Business
Ex-banker voices concerns over REITs dominance in STI, calls for diversification
Ex-banker Chris Kuan highlights worries over the STI’s REIT dominance, contends that Singapore faces challenges in fostering substantial local companies or attracting listings beyond the real estate sector.
Former banker Chris Kuan has expressed concerns about the excessive presence of Real Estate Investment Trusts (REITs) in the Straits Times Index (STI).
The substantial concentration of the index within a single sector, particularly one reliant on rent-based revenues, raises concerns for Kuan, who perceives this as a less favourable indicator.
To address this issue, he recommends that SGX, banks, and asset managers explore the possibility of diversifying the range of investment trusts beyond REITs.
DollarsAndSense’s insights into STI “reserve list”

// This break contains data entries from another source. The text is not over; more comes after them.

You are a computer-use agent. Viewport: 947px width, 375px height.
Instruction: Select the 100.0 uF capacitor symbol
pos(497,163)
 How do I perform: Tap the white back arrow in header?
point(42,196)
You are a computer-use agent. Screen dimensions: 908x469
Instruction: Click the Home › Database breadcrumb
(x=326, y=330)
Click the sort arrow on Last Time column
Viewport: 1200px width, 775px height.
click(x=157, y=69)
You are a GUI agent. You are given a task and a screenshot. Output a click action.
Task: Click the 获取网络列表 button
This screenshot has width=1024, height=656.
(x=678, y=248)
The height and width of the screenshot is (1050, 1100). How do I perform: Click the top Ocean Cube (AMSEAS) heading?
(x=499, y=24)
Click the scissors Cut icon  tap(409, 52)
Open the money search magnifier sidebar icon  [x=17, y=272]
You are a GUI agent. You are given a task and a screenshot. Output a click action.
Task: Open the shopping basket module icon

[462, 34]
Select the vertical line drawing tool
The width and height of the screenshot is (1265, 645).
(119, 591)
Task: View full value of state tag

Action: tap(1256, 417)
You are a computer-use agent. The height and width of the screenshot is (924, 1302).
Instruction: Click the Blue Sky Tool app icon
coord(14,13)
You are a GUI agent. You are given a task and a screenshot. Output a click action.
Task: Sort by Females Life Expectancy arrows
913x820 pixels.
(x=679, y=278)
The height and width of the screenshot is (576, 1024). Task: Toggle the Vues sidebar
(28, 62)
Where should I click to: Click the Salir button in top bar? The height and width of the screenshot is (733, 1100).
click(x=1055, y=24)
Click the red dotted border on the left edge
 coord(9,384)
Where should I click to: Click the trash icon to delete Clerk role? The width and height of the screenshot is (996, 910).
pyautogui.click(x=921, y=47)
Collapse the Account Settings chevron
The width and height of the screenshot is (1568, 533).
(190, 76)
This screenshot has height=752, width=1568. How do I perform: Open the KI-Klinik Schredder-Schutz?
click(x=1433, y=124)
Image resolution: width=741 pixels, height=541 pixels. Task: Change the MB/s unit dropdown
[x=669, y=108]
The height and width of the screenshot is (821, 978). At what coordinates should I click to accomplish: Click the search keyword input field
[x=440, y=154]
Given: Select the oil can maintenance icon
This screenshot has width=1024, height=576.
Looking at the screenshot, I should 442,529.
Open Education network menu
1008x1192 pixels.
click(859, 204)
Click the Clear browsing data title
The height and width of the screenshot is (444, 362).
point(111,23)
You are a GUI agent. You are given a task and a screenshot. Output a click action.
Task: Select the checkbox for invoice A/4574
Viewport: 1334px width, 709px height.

Singapore’s benchmark stock market index, the STI, comprises 30 companies, encompassing familiar names for many Singaporeans.
This includes the national flag carrier, the three local banks (DBS, OCBC, and UOB), Singapore Airlines, SingTel, property company CapitaLand Investment, engineering conglomerate Singapore Technologies Engineering, and more.
On Sunday (25 February), DollarsAndSense, a regional digital publisher providing insights on market information and financial matters, published an article discussing the five stocks on the STI’s “reserve list.”
The article suggested that these stocks have the potential to replace any of the existing 30 STI companies if they become ineligible.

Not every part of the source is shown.